What is challenging about doing such a thing automatically?
What do we need to do text classification? What are the different steps involved?
What is needed at each step? How do we get that information?
How do we evaluate text classification?

I took two example problems - spam classification, and predicting whether the content of a webpage is appropriate or inappropriate for children, to illustrate the idea of annotated training data, taking bag-of-words as features and choosing problem specific features, “training” with naive bayes (and a quick overview of nearest neigbors and neural networks) after a quick probability primer, and diferent ways of evaluating text classification.

For exercises during the class, I used the following:

Examples of spam vs non-spam SMS from a public SMS-spam dataset, and emails from Enron email spam dataset with and without the labels displayed, to do “human” classification, to get a hang of the problem, and to illustrate why it could be difficult for sms versus email as we have smaller amount of evidence for sms.
Zoink! problem from NACLO 2015, to think about how to solve text classification provided you have some annotated data.
Questions showing different confusion matrices for different classification problems, asking which is a better classifier. The one with higher accuracy need not always be the best one is what I tried to show if you want a specific class to have as little errors as possible - I think they understood.

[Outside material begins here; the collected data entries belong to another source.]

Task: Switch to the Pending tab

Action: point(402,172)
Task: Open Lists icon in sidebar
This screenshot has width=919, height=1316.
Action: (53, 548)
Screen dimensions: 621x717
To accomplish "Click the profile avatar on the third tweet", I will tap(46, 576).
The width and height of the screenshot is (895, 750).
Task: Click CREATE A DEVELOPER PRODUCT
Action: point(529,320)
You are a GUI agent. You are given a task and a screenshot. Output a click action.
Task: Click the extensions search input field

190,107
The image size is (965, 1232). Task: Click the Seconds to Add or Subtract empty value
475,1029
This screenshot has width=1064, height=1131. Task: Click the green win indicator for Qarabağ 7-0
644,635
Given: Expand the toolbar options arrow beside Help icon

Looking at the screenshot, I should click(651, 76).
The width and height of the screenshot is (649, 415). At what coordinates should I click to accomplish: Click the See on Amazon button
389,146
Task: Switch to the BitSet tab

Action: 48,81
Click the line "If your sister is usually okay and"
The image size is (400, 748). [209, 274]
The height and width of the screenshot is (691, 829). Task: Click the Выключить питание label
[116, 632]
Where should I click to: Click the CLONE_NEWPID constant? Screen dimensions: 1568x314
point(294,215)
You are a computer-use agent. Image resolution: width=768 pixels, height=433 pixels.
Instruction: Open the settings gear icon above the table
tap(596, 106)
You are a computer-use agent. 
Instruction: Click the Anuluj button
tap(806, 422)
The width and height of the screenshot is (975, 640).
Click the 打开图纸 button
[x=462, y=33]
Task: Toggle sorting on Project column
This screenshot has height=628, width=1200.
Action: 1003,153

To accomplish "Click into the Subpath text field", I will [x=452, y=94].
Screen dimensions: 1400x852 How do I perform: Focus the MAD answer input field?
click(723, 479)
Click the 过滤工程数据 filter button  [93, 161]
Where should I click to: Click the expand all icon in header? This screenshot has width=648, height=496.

Overall, I think this went on well. The fact that I dealt with this topics in other classes earlier (400 and 500 level) helped, I guess. I am looking for more real-world examples for text classification. Spam classification is the easiest to take as an example, and I used a couple of other examples - but may be more of the generic examples of the kind - google translate, apple siri etc, real products would be useful. Perhaps we will have more examples by next year!

We just started with “Dialog Systems”, which is the next topic. I am relying on Jurafsky and Martin’s 3rd edition draft chapter, and the textbook for this topic.

Written on October 29, 2017